* _Selected excerpt_:
Challenge to finding under s.473DD(b)

  1. In this case there is no dispute that s.473DD(b) is engaged. Nor is it in dispute that the applicant is unable to satisfy s.473DD(b)(i) of the test in s.473DD(b): Clearly, the witness was available to the applicant and had provided a letter addressing circumstances of a colleague that were relevant to the matter.

  2. The alternative path through s.473DD(b) is by satisfying s.473DD(b)(ii) of the Act. The evidence of [A] with respect to the applicant directly was not previously known to the Minister, satisfying one part of s.473DD(b)(ii): see Plaintiff M174/2016 v Minister for Immigration and Border Protection [2018] HCA 16. The two questions that arise are therefore whether :

    a)The information was ‘credible personal information’; and

    b)The information ‘may have affected the consideration of the … applicant’s claims.’

  3. The applicant complains that the IAA failed to mention that this piece of evidence was a second letter from the same witness, the first of which was provided to the delegate. I do not see how this fact or circumstance assists the applicant’s case on the question of whether s.473DD(b) is satisfied. It is simply additional evidence from a previously identified witness (recalling that the IAA was unaware of the claims about the negligence of the applicant’s agent). If anything, it weighs against the evidence being ‘credible’ as one would have expected the evidence directly about the applicant to have been provided by the witness when the first letter was provided.

  4. In this case, the IAA has identified arguable reasons for concluding that it was not satisfied that the second letter was ‘credible’.  Whilst noting the low threshold for this particular test (see CSR16 v Minister for Immigration and Border Protection [2018] FCA 474), in the circumstances of this case I am not persuaded that the findings by the IAA in this regard demonstrate an error in understanding the operation of the section, nor are they illogical, nor were they outside what could reasonably be considered a reasonable range of findings on the issues before the IAA in the context of s.473DD(b)(ii).

IAA’s use of the word ‘obtained’

  1. A third argument raised by the applicant relates to the use of the word ‘obtained’ by the IAA when discussing whether or not the applicant could ‘obtain’ the material prior to the delegate’s decision.

* _Set exercise A_: List every distinct statutory provision that the excerpt on the IAA's findings under s.473DD(b) cites, treating each subparagraph as a separate provision.
* _Set exercise B_: Write the next part of the excerpt on the IAA's findings under s.473DD(b), picking up after its final sentence.

* _Recorded information_:
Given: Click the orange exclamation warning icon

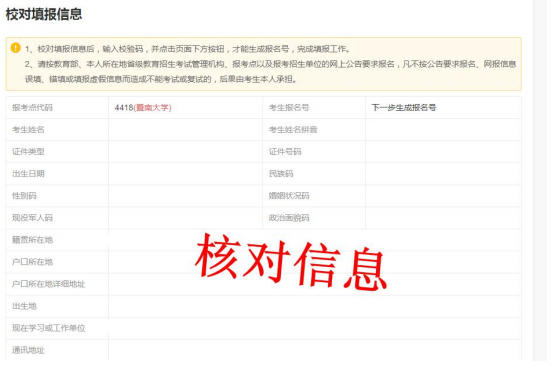Looking at the screenshot, I should [x=16, y=48].
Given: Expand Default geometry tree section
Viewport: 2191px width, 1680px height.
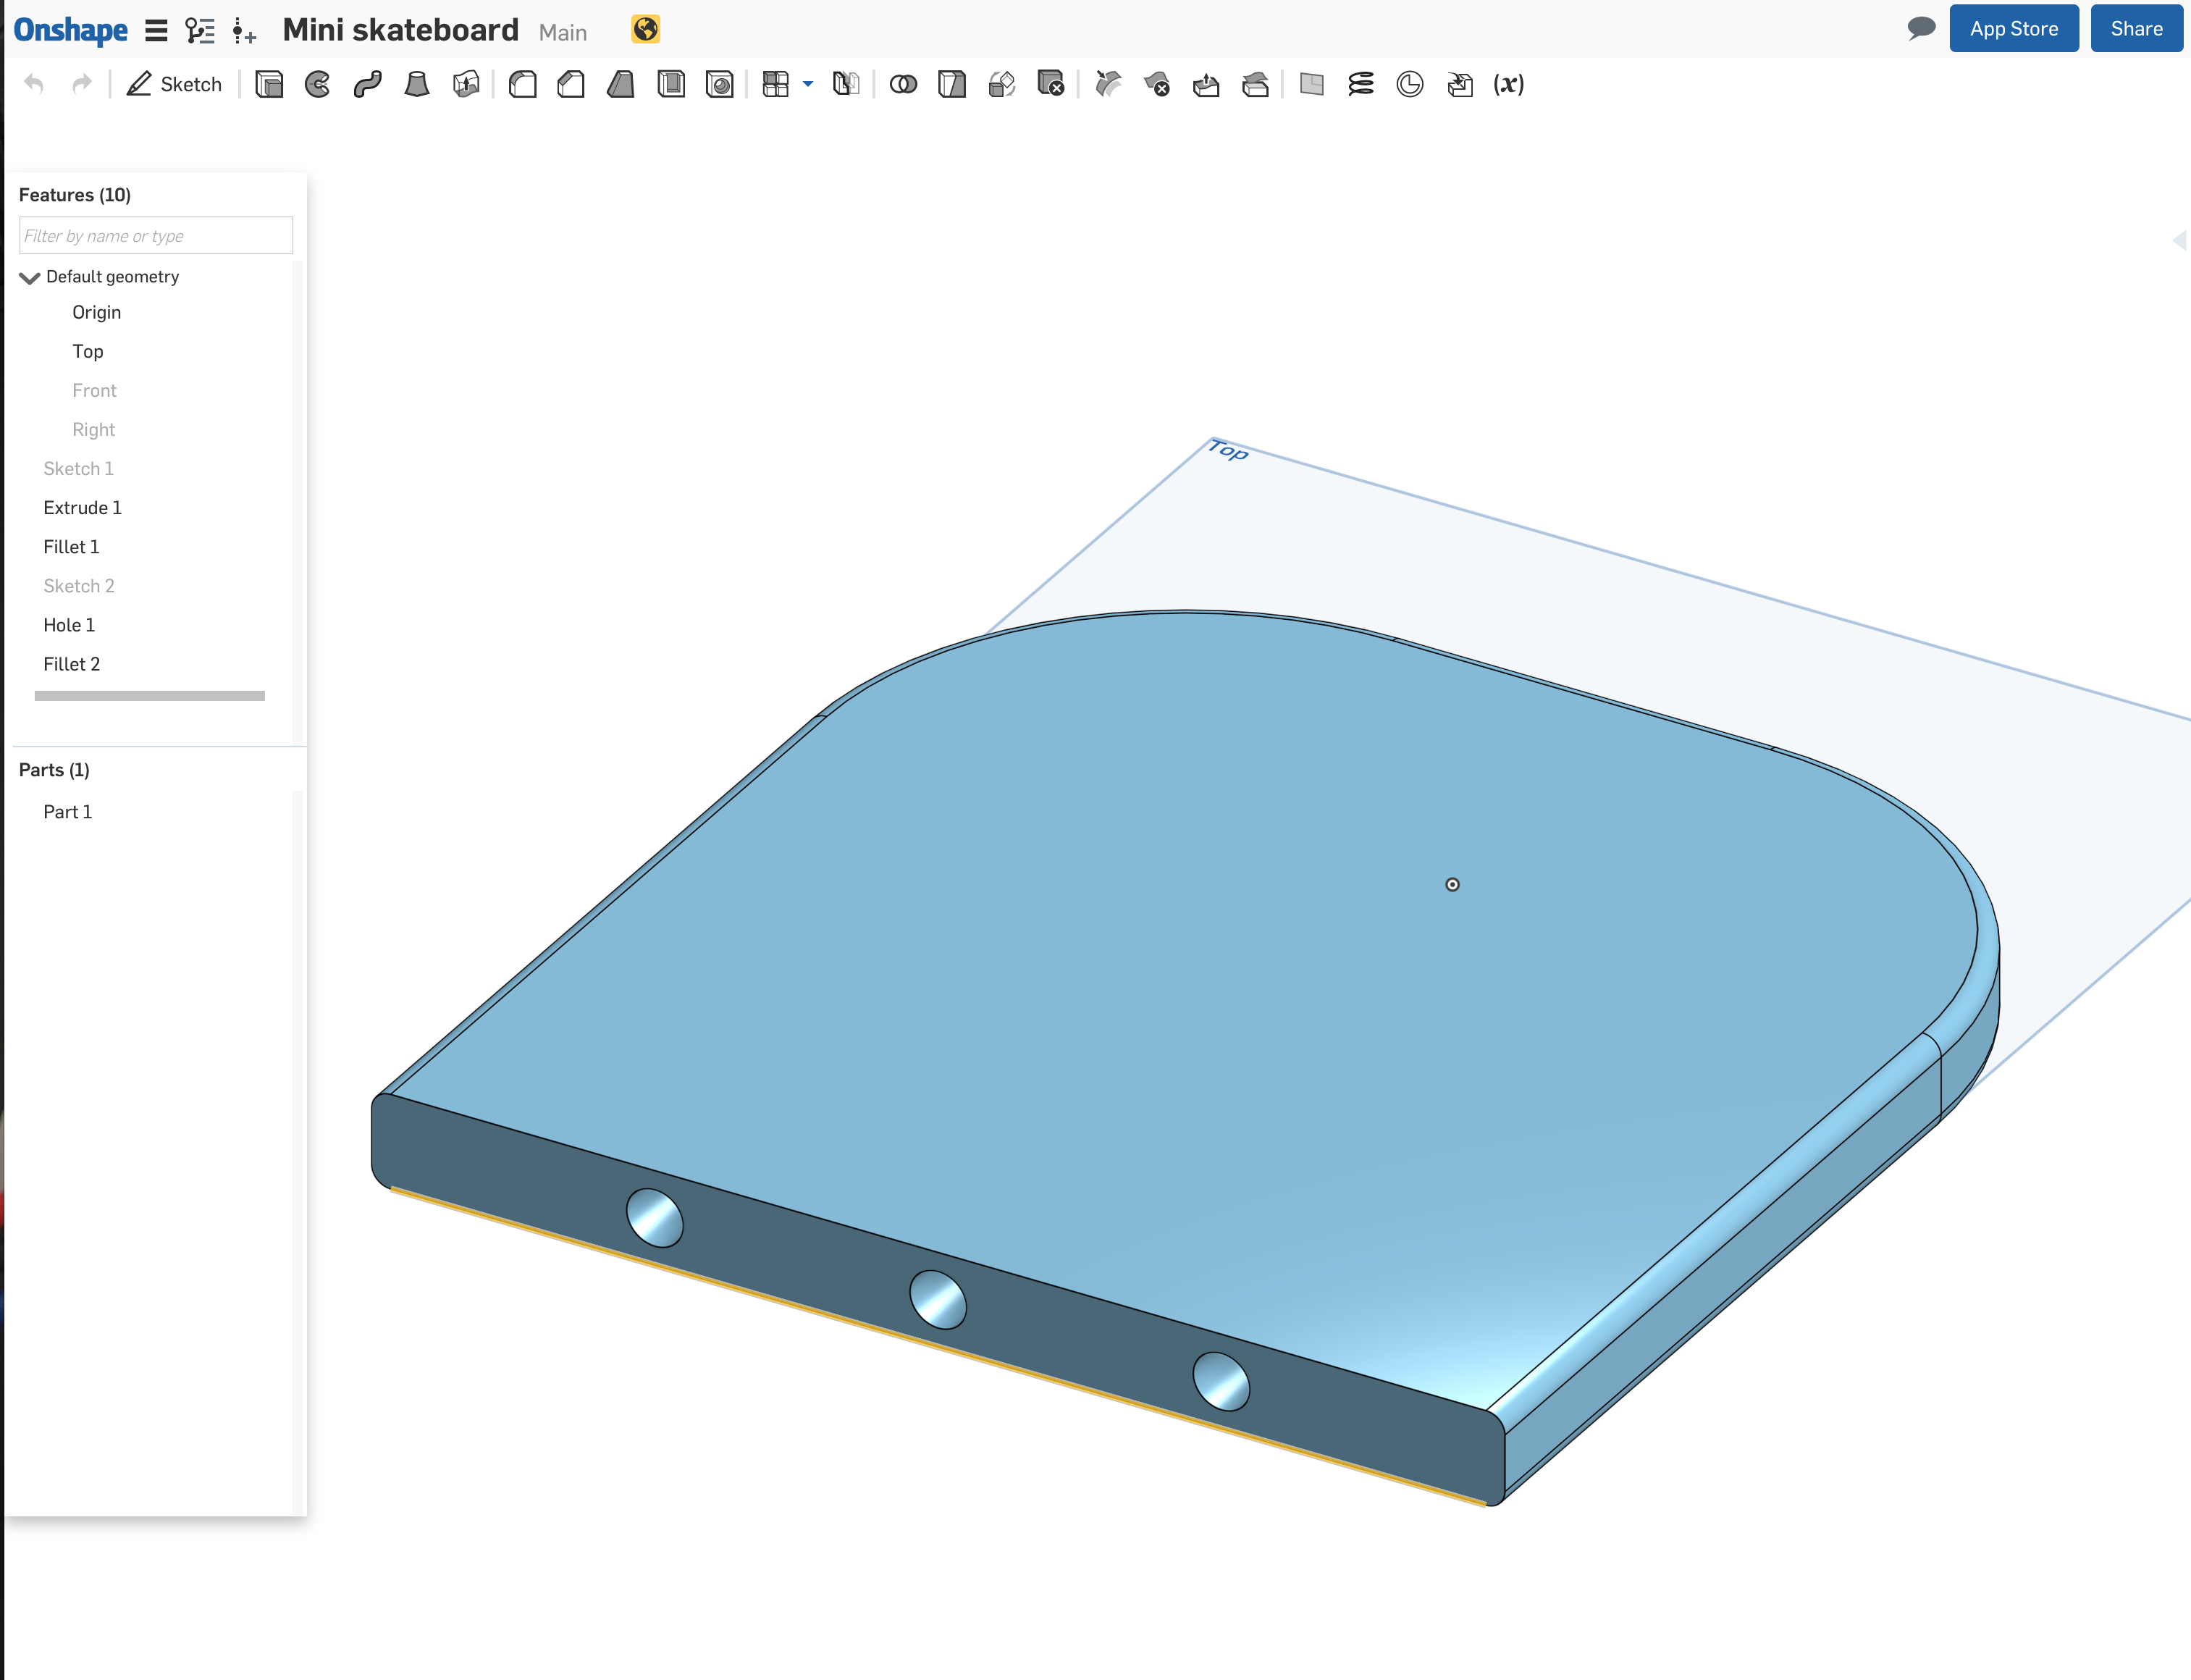Looking at the screenshot, I should 28,274.
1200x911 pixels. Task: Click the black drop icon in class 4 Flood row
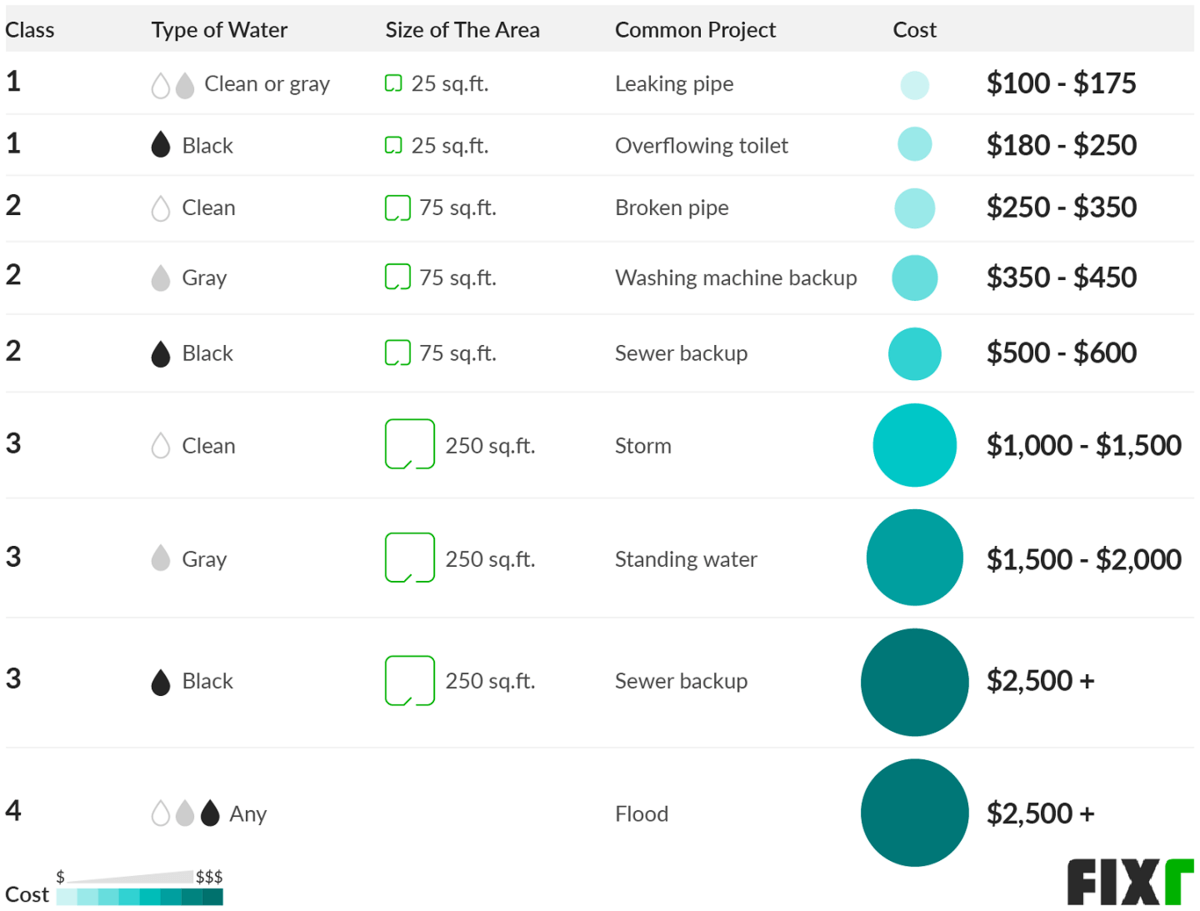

* _Exercise answer A_:
s.473DD(b)
s.473DD(b)(i)
s.473DD(b)(ii)

* _Exercise answer B_:
  2. As counsel for the applicant points out, the word used in s.473DD is ‘provided’. I accept that a different word has been used by the IAA, than the word in the legislative test. The real question, however, is whether the substance of the test applied by the IAA, as described in this paragraph, is the test that they were required to apply under s.473DD. It is clear that the IAA was looking to the substance of the question, namely why this letter was not placed before the delegate, and only sent to the IAA after the delegate’s decision. In some contexts the use of the word ‘obtained’ rather than ‘provided’ may indicate an error in the substance of the test being applied. In this case, having regard to the context in which the word was used, I am not persuaded that it indicates that the IAA applied the wrong test.

  3. I again note that the applicant did not indicate in the submissions that the letter was the second letter from the same person, nor provide any reference to the earlier letter, nor advice of the agent’s error.  On the face of the letters it is not readily apparent that they are necessarily from the same person: see CB pp.84 and 167. 

  4. It is argued more generally that the IAA erred by not noticing that the letter was from the witness [A] who had provided an earlier letter.  I do not accept this argument as: first, it is not a fact that it was necessary for the IAA to determine, nor so relevant as to make it necessary to identify it in the decision; and secondly, any potential error of fact of this type is within the jurisdiction of the IAA. 

  5. In the circumstances, I therefore find that the applicant has not established this ground.

Ground 2

  1. The second ground alleges that the IAA failed to have regard to the review material that had been sent to it.  The applicant frames the ground as:

    2. The IAA’s decision is affected by jurisdictional error in that the IAA failed to review the delegate’s decision by failing to consider the review material. Had the IAA considered the review material, it would have observed that critical documentary evidence had been omitted from the review material provided to the IAA by the Secretary.

  2. The applicant points out that in the delegate’s decision (at CB p.109) the delegate identifies two ‘reference letters’ that had been provided by the applicant (see [35]): one from a priest and one from [A].  This was reinforced by the terms of the submission made by the applicant’s advisor (at CB p.160).  The reference from the priest (referred to in [35.2] of the delegation’s decision) does not appear in the CB.

  3. A copy of the priest’s reference has been annexed to the affidavit of the applicant filed 6 February 2018.  The letter, addressed to ‘To whom it may Concern’, contains the following information:

    This is to certify that [the applicant] of Thoddaveli, Mannar is known to me well.  I understand that he is now away from country.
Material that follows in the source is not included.